Светлый фон

– Что? Когда?

– В тот день, на берегу пруда. В день, когда он пропал, а я плавала в пруду. Он искал что-то на земле.

Я слышу то ли вдох, то ли всхлип Бет. Губы у нее совсем белые.

– Ты же говорила, что ничего не помнишь? – спрашивает она.

– Я что-то вспоминаю. Немного. Я помню, как снова прыгнула в пруд, помню, как посмотрела на Генри, а он что-то искал на земле. И еще я вспомнила… – я делаю глоток, – я вспомнила, что у него шла кровь. Голова была в крови.

– Замолчи! Заткнись! Не хочу об этом говорить! – снова исступленно кричит Бет, зажимая уши руками, и трясет головой как безумная.

Заткнись!

Я молчу, ошарашенно глядя на нее. Наконец она замолкает, хватает воздух ртом, грудь ходит ходуном. Я осторожно касаюсь ее руки, и она вздрагивает.

– Просто скажи, что он там искал.

– Да камни, конечно, что же еще! – Бет говорит совсем тихо, она сдалась. – Он искал камни, чтобы бросать.

С этими словами Бет отдергивает руку и выскальзывает из ванной в темноту коридора.

 

У меня бессонница. Я пробую сосчитать свое дыхание, потом пробую сосчитать пульс, но стоит начать подсчет, как пульс резко учащается, как будто эта процедура его пугает. Сердце частит, начинает болеть голова. Я так крепко зажмуриваюсь, что во мраке расцветают какие-то разноцветные фигуры, они еще плавают по потолку, когда я снова открываю глаза. Сегодня светит луна. Я засыпаю неглубоким беспокойным сном и, время от времени открывая глаза, вижу, как она беспечно переплывает из одного угла окна в другой.
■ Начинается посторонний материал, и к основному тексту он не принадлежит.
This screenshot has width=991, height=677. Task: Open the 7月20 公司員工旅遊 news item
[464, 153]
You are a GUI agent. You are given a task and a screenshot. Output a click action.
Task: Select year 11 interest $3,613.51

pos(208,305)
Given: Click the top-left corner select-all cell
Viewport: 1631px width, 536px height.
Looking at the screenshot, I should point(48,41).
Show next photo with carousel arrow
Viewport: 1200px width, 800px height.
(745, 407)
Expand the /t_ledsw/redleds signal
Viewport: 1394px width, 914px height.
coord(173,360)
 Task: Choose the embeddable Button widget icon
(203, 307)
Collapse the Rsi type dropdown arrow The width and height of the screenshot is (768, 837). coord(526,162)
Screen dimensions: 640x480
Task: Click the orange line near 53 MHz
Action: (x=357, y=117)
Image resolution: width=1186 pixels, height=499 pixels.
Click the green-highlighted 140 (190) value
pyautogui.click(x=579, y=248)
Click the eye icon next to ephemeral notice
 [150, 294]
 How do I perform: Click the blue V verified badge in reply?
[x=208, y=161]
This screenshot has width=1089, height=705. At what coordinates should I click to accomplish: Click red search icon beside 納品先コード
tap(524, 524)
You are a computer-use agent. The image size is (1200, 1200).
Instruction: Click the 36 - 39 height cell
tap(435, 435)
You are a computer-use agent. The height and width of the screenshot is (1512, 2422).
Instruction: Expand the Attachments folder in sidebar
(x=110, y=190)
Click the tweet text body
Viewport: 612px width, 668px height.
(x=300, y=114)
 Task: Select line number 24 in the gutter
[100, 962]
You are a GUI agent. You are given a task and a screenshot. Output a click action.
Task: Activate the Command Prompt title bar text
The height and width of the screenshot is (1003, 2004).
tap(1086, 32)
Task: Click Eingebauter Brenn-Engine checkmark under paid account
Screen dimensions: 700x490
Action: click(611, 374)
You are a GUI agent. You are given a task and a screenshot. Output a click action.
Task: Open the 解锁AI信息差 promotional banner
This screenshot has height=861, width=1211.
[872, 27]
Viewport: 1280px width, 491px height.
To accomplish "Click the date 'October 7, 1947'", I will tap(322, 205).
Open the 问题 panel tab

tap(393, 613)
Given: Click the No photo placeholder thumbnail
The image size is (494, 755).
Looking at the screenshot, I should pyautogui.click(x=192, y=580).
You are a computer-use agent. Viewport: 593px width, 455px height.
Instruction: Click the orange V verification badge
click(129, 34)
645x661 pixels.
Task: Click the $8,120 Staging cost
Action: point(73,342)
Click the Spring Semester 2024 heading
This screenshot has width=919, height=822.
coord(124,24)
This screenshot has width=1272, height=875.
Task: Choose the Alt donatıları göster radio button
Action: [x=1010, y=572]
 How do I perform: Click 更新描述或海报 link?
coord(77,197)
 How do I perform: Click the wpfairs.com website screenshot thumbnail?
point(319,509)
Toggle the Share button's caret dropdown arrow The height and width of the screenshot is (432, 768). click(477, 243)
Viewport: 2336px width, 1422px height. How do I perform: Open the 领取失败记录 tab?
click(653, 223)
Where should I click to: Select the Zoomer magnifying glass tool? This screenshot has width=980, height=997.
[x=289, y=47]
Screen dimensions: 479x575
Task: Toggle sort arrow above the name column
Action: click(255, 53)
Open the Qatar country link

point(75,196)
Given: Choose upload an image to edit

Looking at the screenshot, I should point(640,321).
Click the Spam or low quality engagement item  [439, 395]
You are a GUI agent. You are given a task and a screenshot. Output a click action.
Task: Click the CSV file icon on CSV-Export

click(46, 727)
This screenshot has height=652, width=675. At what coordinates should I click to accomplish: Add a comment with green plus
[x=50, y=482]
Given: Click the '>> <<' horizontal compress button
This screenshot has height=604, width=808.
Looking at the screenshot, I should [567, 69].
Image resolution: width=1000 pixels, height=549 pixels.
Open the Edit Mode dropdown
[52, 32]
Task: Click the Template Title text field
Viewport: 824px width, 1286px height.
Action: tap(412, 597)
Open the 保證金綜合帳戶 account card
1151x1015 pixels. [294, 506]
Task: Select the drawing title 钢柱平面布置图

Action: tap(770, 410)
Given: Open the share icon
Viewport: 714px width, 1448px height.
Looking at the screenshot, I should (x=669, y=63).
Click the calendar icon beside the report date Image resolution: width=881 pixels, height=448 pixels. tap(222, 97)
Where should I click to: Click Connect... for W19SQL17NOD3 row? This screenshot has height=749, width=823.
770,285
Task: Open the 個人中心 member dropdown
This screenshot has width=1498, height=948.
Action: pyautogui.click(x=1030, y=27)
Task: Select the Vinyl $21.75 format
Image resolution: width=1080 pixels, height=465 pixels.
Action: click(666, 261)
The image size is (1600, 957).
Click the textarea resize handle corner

Утром я чувствую себя кошмарно: совсем не отдохнула, голова налилась свинцом. В горле першит, больно водить глазами. Вчера ночью подморозило – Динни был прав насчет того, что могло бы случиться, останься я лежать на земле, пьяная и промокшая. Сейчас за окном густой туман, такой плотный и бледный, что я не могу определить, где кончается туман и начинается небо. Мы бежали, вот оно что. В тот день. Бет и я, мы бежали. Я вспоминаю, как выбиралась из пруда, торопясь что было сил и разбивая ноги о каменистый берег. Вспоминаю, как Бет схватила меня за руку, вцепилась пальцами, похожими на коготки птицы, и мы побежали. Скорее в дом, затаиться и сидеть тихо, пока не случилась беда. Или же так: скорее, пока никто не заметил, что случилась беда. Назад мы не вернулись, это я точно помню. Последнее мое воспоминание о Генри – он стоит на берегу пруда. Он шатался. Упал ли он в пруд? Не потому ли я в такой панике вылезла из воды? Не потому ли я твердила всем, что он был в пруду, и так настаивала на своем? Но Генри в пруду не было, а рядом с нами находился еще только один человек. Только один, кто мог бы убрать Генри, перетащить его куда-то, потому что – в этом я уверена – сам, на своих ногах, он уйти не мог. Его убрали куда-то так тихо, так тайно, что двадцать три года поисков ничего не дали. Но теперь я близка к разгадке.